LanguageTool 2022+


2022 has begun, and I expect it to be a changing year for open-source.

I will dedicate all my knowledge to open-source, so that in 2023 it will be the primary choice for users.

In 2022, I will be revising all Portuguese grammar rules and adding new rules to LanguageTool.

If you have suggestions for rules or missing/incorrect dictionary words, don’t hesitate to tell them.

I have developed an advanced linguistic tool, Proofing Tool GUI (PTG), which also has basic support for LanguageTool:

It has a tab named “LanguageTool”, which is still experimental, but useful… for example so that you can know the structure of grammar.xml files.

Also, in the last two menus in PTG, you can sort and remove duplicates from wordlists/text files.

For example, if you have a part in spelling.txt and added.txt with proper names, you can open the file with a text editor, cut the words from it and paste them in the sort gadget of PTG, then you can go to the gadget and cut and paste them in the “delete duplicates” part of PTG, then paste in the original added/spelling text file.

It is as simple as this.

“The future is now!”

Kind regards from,
>Marco A.G.Pinto

Hi @marcoagpinto, great! I am surely willing to contribute and help in whatever I can, I have some ideas for rules, we may discuss it soon, for now, January is my vacations month, but after I’ll be ready to work.

I, too, have ideas for tons of rules, and I have also started revising the current ones.

See the document:
Rules Structure 20220101.odt

I am changing the position of the rules, revising, improving, cleaning, better message suggestions, etc.

As they are ready, I highlight them with a pinkish or orange colour.

I will need some help figuring out the proper place for tons of them (see the first page, which shows the structure of the grammar.xml).


Kind regards,

I hope you had nice holidays.

I have spent the last week working on a rule.

Today I need to release the British speller and won’t dedicate time to LanguageTool.

In attachment is the current status of the grammar.xml in .ODT (open document format) for Writer.
Rules Structure 20220202.odt

Hi @marcoagpinto holidays were great!
Now, back to work, there is really a lot to do. Where to start? I am interested in the nos/nós distinction and in the esta/está, but if there is something more specific or urgent to do, tell me and I can start to check it.

What is wrong with “esta/está”?

I just need to adjust its first rule because it stopped recognising one of the sentences I had as an example.

Then I found out that I had another “esta/está” rule, so I need to check if the one released today detects the same as the older one.

The “nos/nós” gives tons of false positives.

I also wanted to improve one or two of the rules we worked together months ago. I wrote some notes on how to fix false positives or improve detection, I just need to find what I wrote and the rules.

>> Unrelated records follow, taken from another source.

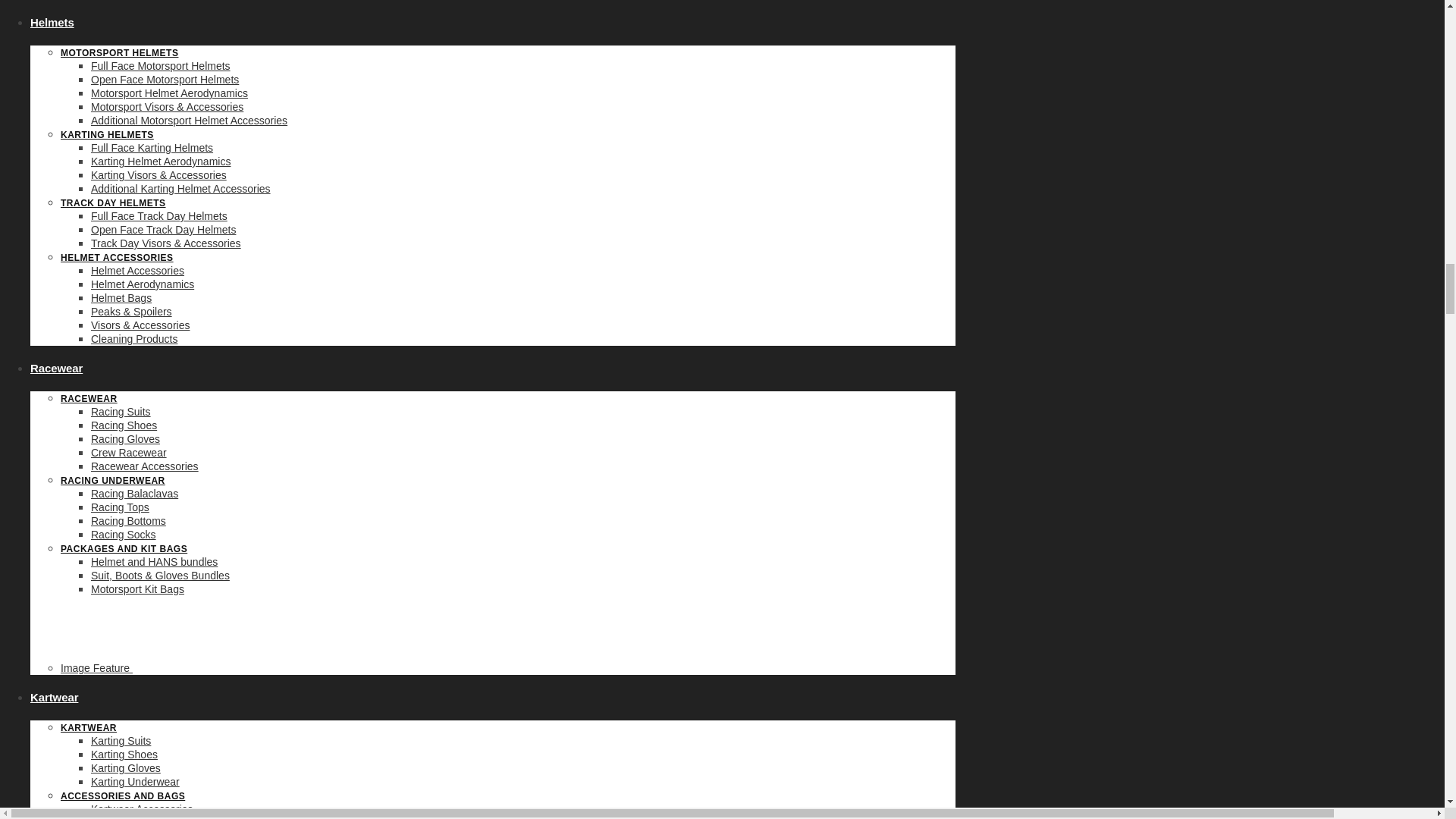
Helmet Bags (120, 297)
Full Face Karting Helmets (151, 147)
Open Face Motorsport Helmets (164, 79)
Additional Karting Helmet Accessories (180, 188)
TRACK DAY HELMETS (113, 203)
HELMET ACCESSORIES (117, 257)
Karting Helmet Aerodynamics (160, 161)
Helmet Accessories (137, 270)
Open Face Track Day Helmets (162, 229)
Full Face Motorsport Helmets (160, 65)
KARTING HELMETS (107, 134)
Full Face Track Day Helmets (158, 215)
Cleaning Products (133, 338)
Helmets (52, 21)
MOTORSPORT HELMETS (119, 52)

Also, sometimes I am bad at naming rules, so I labelled them: “Verbo + Adjetivo + Substantivo → Verbo blah blah blah”, now I want to add at the start of the label: “Simplificar: blah blah blah” :slight_smile:

So much to do… :slight_smile:

I need to rewrite most of the older rules to make them more accurate and flexible since some of them were too narrow detecting mistakes.

That is why I was waiting for 2022, so that I can add to the rules that they are “1-JAN-2022+” versions where I have applied all my past knowledge.


ahhhh… here are the results of the “esta/está” rule released today:

I have uploaded the .txt file in a comment.

There are some false positives because the sentences either have typos such as accents missing or spelling errors which causes issues.

Ahhhh… Daniel Naber changed the forum settings so that .txt files can be attached.

Here are the results of this rule:
afternew76.txt

I found the results pretty impressive! Some errors are due to the LT: in ‘esta postagem’, ‘postagem’ isn’t receiving any tag; in ‘esta sim’, ‘sim’ is also tagged as noun. I didn’t see the entire file but I can do it and send other cases like this to you.


I have just added postagem + postagens:

Regarding “sim”, Priberam says it is also a noun:

Ok! As for ‘sim’, yes it can be a noun as many many words and the LT tagger shows all tags and consider them equally. If there could be way to have a preferrable tag… Because ‘sim’ is 99.9% of times an adverb, only rarely it is a noun. This would solve a lot of problems, including ones with lemmas, that have the same kind of situation: some words lead to two or more lemmas when only one of them is the most used.

The disambiguator’s task is to state which word is which.

Only @jaumeortola knows how to code the disambiguator, I don’t have a clue.

I only changed it once and broke the build.